What Is an Expected Dividend Payout Ratio? thumbnail
Certain stocks pay regular cash payments to investors.

There are many ways to invest in stocks, and one of them is to focus on dividends. Dividends are attractive for many reasons, but some investors enjoy receiving a regular cash payment for holding shares in a stock. To get an idea of how much to expect in dividend payments, investors look at the expected dividend payout ratio. The expected dividend payout ratio also gives investors an idea of how safe or risky their dividend is.

  1. Dividend

    • A dividend is a payment, usually consisting of cash, made by a company to shareholders. There are two kinds of dividends: regular and special. Regular dividends are cash payments made on a certain time schedule. The payments are made usually either monthly, quarterly, semi-annually or annually. Special dividends are one-time dividends a company pays to its shareholders after a cash windfall. Some investors look for stocks that pay regular dividends as they want to earn a return while holding a stock. It also is important for those investors who count on using the dividend payments for everyday purchases.

    Dividend Payout Ratio

    • The dividend payout ratio is calculated by dividing the dividend by the net income. For example, a company declared $1 million of dividends last year and it earned $3 million. To find the dividend payout ratio for last year, you divide $1 million by $3 million for a dividend payout ratio of 33 percent.

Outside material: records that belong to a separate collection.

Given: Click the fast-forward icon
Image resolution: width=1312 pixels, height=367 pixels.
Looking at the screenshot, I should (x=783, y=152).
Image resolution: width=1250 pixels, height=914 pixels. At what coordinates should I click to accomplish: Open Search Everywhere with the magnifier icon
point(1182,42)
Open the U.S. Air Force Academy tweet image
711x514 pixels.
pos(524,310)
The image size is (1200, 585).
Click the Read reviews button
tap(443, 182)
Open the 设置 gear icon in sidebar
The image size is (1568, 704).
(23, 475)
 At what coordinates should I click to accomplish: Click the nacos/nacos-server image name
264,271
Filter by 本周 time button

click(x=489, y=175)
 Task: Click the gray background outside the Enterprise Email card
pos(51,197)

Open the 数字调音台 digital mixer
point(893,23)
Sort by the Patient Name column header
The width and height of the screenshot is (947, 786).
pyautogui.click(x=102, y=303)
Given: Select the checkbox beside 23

    Expected Dividend Payout Ratio

    • The expected dividend payout ratio is what investors and analysts expect a company to pay out in dividends in the future. Companies that pay dividends usually set a target dividend payout ratio that gives an idea to investors of the kind of dividends to expect in the future. Keep in mind that if earnings of a company decrease and the company focuses on paying out a target dividend payout ratio, the dividends of the company may also decrease to shareholders.

    Cash Impact

    • One issue with the dividend payout ratio is that a dividend is paid out of cash not accounting earnings. So therefore, it is possible to have a dividend payout ratio of more than 100 percent. It is also possible that a company may have trouble paying a dividend even if it had a year with strong earnings. If the cash flow did not match the earnings, the company may want to save the cash and not put extra stress on its finances to satisfy shareholders.